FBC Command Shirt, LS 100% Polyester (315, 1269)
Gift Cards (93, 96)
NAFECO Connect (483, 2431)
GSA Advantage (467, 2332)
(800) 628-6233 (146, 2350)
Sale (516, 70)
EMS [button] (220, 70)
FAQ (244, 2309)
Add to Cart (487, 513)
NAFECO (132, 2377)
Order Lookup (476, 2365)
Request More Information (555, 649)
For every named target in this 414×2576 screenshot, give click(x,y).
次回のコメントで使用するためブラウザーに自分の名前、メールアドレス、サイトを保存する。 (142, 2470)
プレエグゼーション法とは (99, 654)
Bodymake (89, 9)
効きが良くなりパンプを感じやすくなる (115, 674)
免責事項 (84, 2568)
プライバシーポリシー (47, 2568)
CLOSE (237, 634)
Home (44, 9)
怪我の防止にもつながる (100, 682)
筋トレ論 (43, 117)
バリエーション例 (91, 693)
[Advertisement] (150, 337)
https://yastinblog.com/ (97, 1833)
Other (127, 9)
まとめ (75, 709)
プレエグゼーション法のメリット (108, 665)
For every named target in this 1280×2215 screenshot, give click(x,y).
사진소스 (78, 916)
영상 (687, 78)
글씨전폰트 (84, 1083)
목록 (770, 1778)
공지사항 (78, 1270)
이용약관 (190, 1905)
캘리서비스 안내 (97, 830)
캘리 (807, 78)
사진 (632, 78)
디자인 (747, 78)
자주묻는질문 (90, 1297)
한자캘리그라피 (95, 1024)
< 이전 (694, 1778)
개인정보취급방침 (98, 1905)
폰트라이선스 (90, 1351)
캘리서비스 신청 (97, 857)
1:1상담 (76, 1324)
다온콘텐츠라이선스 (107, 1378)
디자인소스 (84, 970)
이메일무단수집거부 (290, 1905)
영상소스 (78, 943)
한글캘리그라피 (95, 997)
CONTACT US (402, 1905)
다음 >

**YOUR GOAL:**
All records shown above are to be reproduced without any alteration.

**THE COMPLETED TASK:**
FBC Command Shirt, LS 100% Polyester (315, 1269)
Gift Cards (93, 96)
NAFECO Connect (483, 2431)
GSA Advantage (467, 2332)
(800) 628-6233 (146, 2350)
Sale (516, 70)
EMS [button] (220, 70)
FAQ (244, 2309)
Add to Cart (487, 513)
NAFECO (132, 2377)
Order Lookup (476, 2365)
Request More Information (555, 649)
For every named target in this 414×2576 screenshot, give click(x,y).
次回のコメントで使用するためブラウザーに自分の名前、メールアドレス、サイトを保存する。 (142, 2470)
プレエグゼーション法とは (99, 654)
Bodymake (89, 9)
効きが良くなりパンプを感じやすくなる (115, 674)
免責事項 (84, 2568)
プライバシーポリシー (47, 2568)
CLOSE (237, 634)
Home (44, 9)
怪我の防止にもつながる (100, 682)
筋トレ論 (43, 117)
バリエーション例 (91, 693)
[Advertisement] (150, 337)
https://yastinblog.com/ (97, 1833)
Other (127, 9)
まとめ (75, 709)
プレエグゼーション法のメリット (108, 665)
For every named target in this 1280×2215 screenshot, give click(x,y).
사진소스 (78, 916)
영상 (687, 78)
글씨전폰트 (84, 1083)
목록 (770, 1778)
공지사항 (78, 1270)
이용약관 (190, 1905)
캘리서비스 안내 (97, 830)
캘리 (807, 78)
사진 (632, 78)
디자인 (747, 78)
자주묻는질문 (90, 1297)
한자캘리그라피 (95, 1024)
< 이전 (694, 1778)
개인정보취급방침 (98, 1905)
폰트라이선스 (90, 1351)
캘리서비스 신청 (97, 857)
1:1상담 (76, 1324)
다온콘텐츠라이선스 (107, 1378)
디자인소스 (84, 970)
이메일무단수집거부 (290, 1905)
영상소스 (78, 943)
한글캘리그라피 (95, 997)
CONTACT US (402, 1905)
다음 >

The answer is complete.